**Extrait de l'article:**
⟨

Musée Lalique cambriolé, un vol à plusieurs millions qui interroge encore

Présentoir de bijoux aux emplacements vides
Image d'illustration. Une vingtaine de bijoux ont disparu. — ADN

Le musée Lalique, dans le Bas-Rhin, a subi un cambriolage avec une vingtaine de bijoux volés. Le préjudice pourrait approcher 4 millions d’euros.

En bref

  • Une vingtaine de bijoux volés dimanche
  • Préjudice proche de 4 millions d’euros
  • La sécurité du site est questionnée

Le musée Lalique, à Wingen-sur-Moder (Bas-Rhin), a fermé pour quelques jours après un cambriolage commis dimanche 5 juillet 2026. Selon des éléments concordants de l’enquête, une vingtaine de bijoux ont été dérobés et le préjudice pourrait approcher 4 millions d’euros.

La direction du musée a expliqué sur les réseaux sociaux vouloir préparer une réouverture sereine et sécurisée. Le choc est réel pour cet établissement consacré à René Lalique, figure majeure de l’Art nouveau et de l’Art déco, installé à proximité de l’usine portant son nom dans l’est de la France.

⟩

**Informations extraites:**
⟨

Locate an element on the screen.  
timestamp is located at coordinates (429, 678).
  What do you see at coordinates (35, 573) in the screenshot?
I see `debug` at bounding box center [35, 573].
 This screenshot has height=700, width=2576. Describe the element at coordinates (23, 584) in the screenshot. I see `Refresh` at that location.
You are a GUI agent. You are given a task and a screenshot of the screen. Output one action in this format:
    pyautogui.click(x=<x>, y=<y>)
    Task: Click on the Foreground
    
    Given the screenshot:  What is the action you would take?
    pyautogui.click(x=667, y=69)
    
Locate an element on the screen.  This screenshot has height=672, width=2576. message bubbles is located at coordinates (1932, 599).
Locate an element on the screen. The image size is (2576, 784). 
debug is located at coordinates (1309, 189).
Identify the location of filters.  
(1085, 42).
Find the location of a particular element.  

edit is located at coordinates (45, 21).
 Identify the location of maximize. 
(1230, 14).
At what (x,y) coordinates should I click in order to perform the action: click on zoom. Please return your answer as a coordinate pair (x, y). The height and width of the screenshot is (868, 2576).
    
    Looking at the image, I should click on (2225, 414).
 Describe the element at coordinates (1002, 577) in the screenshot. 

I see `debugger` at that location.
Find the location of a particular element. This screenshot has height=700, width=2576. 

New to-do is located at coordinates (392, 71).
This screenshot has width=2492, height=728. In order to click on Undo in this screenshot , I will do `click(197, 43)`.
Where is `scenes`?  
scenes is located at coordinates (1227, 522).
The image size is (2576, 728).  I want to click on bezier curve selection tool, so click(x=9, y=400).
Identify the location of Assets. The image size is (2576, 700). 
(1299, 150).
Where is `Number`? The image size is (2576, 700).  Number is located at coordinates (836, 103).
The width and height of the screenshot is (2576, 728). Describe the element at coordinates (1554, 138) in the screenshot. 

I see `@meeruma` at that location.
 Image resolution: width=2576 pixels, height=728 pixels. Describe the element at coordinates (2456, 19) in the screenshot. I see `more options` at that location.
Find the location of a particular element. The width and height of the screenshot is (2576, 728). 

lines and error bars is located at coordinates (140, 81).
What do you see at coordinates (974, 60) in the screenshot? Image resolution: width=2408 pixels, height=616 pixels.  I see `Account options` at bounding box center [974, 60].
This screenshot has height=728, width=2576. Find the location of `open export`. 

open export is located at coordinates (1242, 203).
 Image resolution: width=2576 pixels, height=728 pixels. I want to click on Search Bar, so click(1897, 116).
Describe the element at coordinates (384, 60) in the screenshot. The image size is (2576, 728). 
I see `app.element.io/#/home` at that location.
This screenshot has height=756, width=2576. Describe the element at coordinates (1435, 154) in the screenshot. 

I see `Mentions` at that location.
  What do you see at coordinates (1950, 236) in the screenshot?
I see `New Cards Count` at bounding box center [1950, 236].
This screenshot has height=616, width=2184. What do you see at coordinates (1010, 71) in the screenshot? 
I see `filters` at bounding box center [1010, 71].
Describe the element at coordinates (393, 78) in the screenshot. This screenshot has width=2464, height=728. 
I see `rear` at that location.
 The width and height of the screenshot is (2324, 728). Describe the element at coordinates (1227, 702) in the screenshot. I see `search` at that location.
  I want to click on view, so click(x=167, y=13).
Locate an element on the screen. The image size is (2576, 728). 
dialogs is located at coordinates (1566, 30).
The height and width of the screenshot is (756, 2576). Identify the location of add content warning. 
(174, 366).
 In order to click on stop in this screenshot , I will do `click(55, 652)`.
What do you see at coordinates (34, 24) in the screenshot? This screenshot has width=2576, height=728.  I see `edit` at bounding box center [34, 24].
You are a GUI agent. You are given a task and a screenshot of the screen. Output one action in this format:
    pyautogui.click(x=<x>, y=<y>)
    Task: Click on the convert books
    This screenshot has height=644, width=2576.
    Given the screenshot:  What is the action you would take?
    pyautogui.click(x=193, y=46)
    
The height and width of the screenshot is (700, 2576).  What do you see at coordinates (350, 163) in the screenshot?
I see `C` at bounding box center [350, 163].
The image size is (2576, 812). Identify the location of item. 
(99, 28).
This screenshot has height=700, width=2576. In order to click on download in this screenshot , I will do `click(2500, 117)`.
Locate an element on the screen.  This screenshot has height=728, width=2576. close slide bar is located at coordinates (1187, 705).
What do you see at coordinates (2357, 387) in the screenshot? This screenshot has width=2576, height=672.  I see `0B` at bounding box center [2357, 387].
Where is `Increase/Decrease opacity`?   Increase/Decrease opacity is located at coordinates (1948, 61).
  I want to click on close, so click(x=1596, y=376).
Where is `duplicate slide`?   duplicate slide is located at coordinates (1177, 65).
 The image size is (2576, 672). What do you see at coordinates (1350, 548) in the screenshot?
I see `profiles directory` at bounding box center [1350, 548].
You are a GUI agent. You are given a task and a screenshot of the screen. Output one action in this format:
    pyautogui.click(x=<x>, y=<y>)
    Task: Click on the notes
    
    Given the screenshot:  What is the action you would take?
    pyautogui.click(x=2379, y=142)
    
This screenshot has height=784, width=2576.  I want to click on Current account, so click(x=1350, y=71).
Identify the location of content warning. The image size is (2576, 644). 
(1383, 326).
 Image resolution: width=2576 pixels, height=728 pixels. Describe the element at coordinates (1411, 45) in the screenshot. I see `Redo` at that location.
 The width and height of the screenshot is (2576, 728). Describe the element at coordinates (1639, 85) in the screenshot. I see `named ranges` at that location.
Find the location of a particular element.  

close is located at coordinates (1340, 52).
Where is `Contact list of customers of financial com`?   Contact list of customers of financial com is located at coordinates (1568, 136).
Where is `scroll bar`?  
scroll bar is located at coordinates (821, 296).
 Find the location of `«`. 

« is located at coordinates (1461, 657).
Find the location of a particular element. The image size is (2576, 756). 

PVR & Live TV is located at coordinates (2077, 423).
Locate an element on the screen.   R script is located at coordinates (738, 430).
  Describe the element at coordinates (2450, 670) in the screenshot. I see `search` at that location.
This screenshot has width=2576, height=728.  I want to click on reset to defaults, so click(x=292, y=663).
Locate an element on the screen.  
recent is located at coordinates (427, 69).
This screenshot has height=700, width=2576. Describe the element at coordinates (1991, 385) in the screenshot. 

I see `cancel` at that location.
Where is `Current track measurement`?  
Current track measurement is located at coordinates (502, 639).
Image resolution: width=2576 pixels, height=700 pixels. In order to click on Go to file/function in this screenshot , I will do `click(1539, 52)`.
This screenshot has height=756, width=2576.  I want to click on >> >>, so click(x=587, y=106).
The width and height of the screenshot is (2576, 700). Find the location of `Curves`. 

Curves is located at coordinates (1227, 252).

⟩

**Questions sur l'article:**
a. Recopiez le passage de l'article sur le cambriolage du musée Lalique qui s'ouvre sur les mots contenant « Présentoir de bijoux » et se ferme sur « volés. Le préjudice pourrait approcher 4 millions d’euros. ».
b. D'après l'article sur le cambriolage du musée Lalique, dans quelle commune le musée se trouve-t-il ?
c. Rédigez la suite de l'article sur le cambriolage du musée Lalique, à partir de sa dernière phrase.
Les enregistrements ne jouent ici aucun rôle.

**Réponses:**
a.
Présentoir de bijoux aux emplacements vides
Image d'illustration. Une vingtaine de bijoux ont disparu. — ADN

Le musée Lalique, dans le Bas-Rhin, a subi un cambriolage avec une vingtaine de bijoux volés. Le préjudice pourrait approcher 4 millions d’euros.

b. À Wingen-sur-Moder, dans le Bas-Rhin.

c.
Le musée ferme après une attaque rapide

Les faits se sont déroulés dans la commune de Wingen-sur-Moder, environ 60 kilomètres au nord-ouest de Strasbourg. Le site, ouvert en 2011, présente sur 900 m² plus de 650 œuvres liées aux créations verrières de René Lalique.

Cette fois, ce ne sont pas les collections de verre qui ont été visées, mais des bijoux. D’après les premiers éléments, leur valeur se chiffre à quelques millions d’euros. Pas encore de total définitif, l’estimation reste en cours.

Porte forcée, vitrines brisées, alarme déclenchée

Le scénario, lui, se précise. Plusieurs individus cagoulés ont fracturé une porte, puis brisé six vitrines. Les pièces emportées étaient des bijoux en cristal, sans pierres précieuses, et ne peuvent pas être fondues.

L’alarme s’est bien déclenchée. Mais l’intervention a tardé. D’après les informations remontées dans l’enquête, la société de surveillance n’avait pas encore effectué la levée de doute quand une femme de ménage, arrivée la première sur place, a alerté la gendarmerie. Résultat, les voleurs avaient déjà quitté les lieux.

Une sécurité jugée insuffisante malgré le précédent du Louvre

L’affaire prend une autre dimension parce que le musée Lalique était considéré comme un site sensible. Depuis le cambriolage du Louvre, à Paris, en octobre 2025, il faisait l’objet d’une attention particulière. Mais, à ce stade, le dispositif mis en place n’a pas empêché l’intrusion.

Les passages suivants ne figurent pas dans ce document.